The current system allows for startups to target unaccredited investors who believe they’ve found Willy Wonka’s Golden Ticket. Hedge funds, for example, are not allowed to advertise to retail investors. ICOs, which are just as risky, have been advertising on Google for over a year.

“The current market is terrible,” says Neil Patel, a California-based digital marketing entrepreneur behind a company called Crazy Egg and co-author of The New York Times bestseller, Hustle. “ICOs need to learn to stand out on their own and grow from creating an amazing product instead of creating manufactured hype.  They shouldn’t be targeting unaccredited investors and, frankly, shouldn’t be marketing to raise money. Things are getting cleaned up. This is just the start.”

ICO companies geared towards promoting these new crypto-funded startups think there will be growth in industry-specific advertising services. Niches will form to pick up where Google and Baidu have left off.

Some 90% of all traffic going to these startups homepages is coming from the big search engines.

“A ban by Google is still a serious blow to the industry,” says Anar Babaev, co-founder of ICOBox, a KICKICO competitor.

Over the last several months, cryptocurrency investors have been saying they are getting more picky about where to put their money.  The big crypto funds are all bombarded with project proposals. The market is quickly professionalizing, and becoming more of an offshoot of traditional venture capital.

“Investors are getting tired of being inundated with projects that have no hope for survival,” says Danilevski, whose KICKICO supposedly screens startups before promoting their new coin offerings on their platform.  Retail investors go to sites like KICKICO to see a list of new companies in pre-sale, hoping to get a jump when startups are in discount pricing mode. The website gives investors a sense of which projects are attracting money, and which ones are not.

Danilevski says lead generation from Google accounts for somewhere between 40% and 60% of a new company’s marketing budget.

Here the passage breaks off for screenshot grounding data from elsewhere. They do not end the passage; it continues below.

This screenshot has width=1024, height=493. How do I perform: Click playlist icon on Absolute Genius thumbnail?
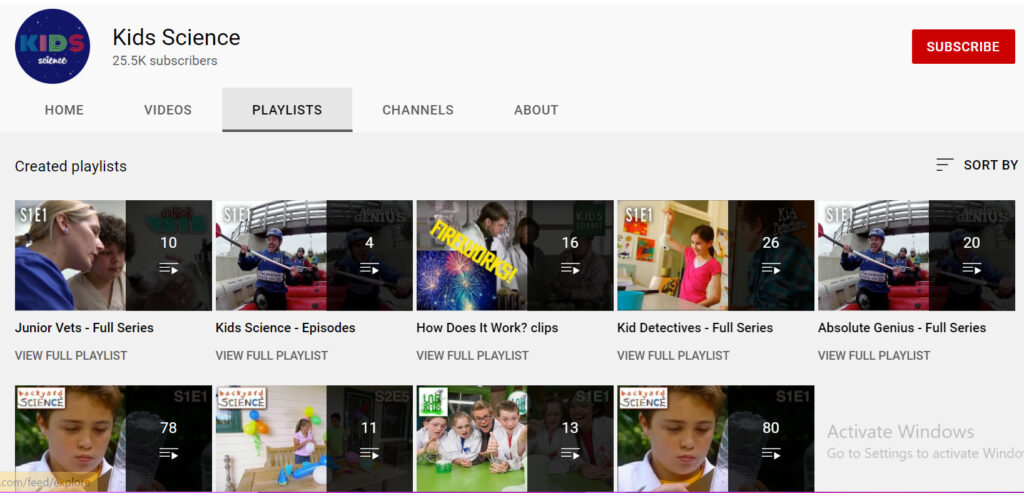971,269
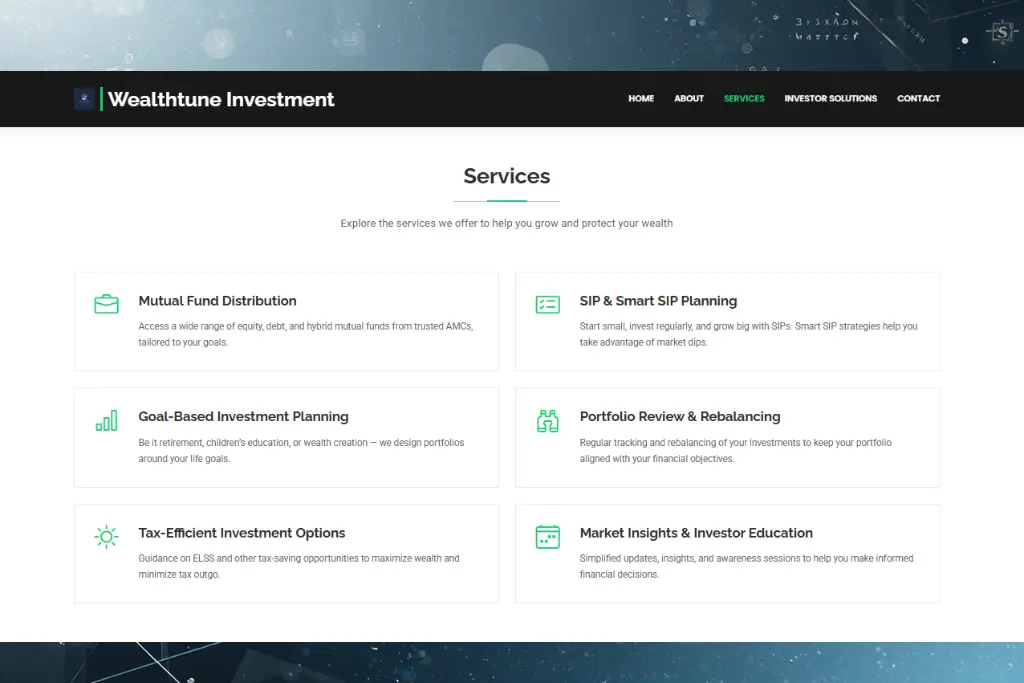Click the Wealthtune logo icon in header
Screen dimensions: 1024x683
point(84,99)
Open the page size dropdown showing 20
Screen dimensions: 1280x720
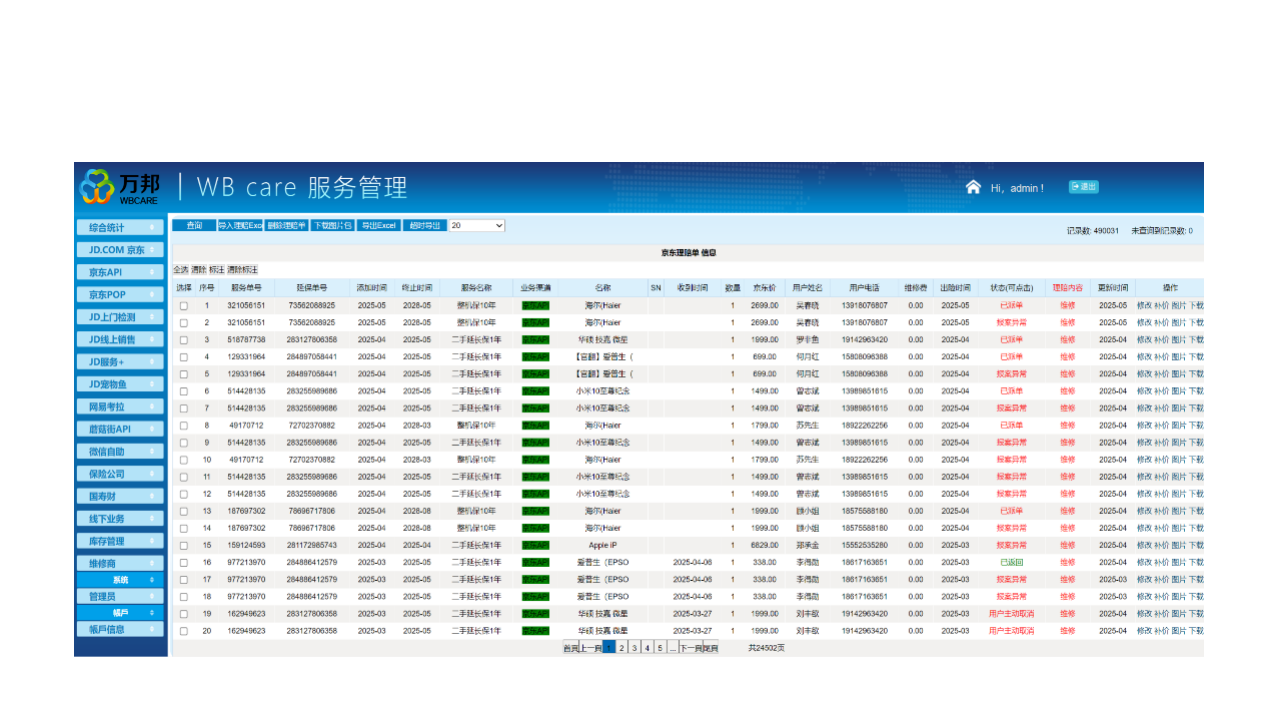click(476, 226)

“You can easily assume the big ICO whales spend between $200 and $250 thousand for Google advertising. Google was their number one priority once Facebook left the scene and prices in banner-exchange networks went through the roof,” he says of digital ad markets.

Where will it go now? Nobody really knows, but the big ICO houses that round up new players and try to groom them for market see this as a potential windfall as it allows them to sell themselves as would-be warehouses, or virtual incubators, for best-in-class crypto-funded companies.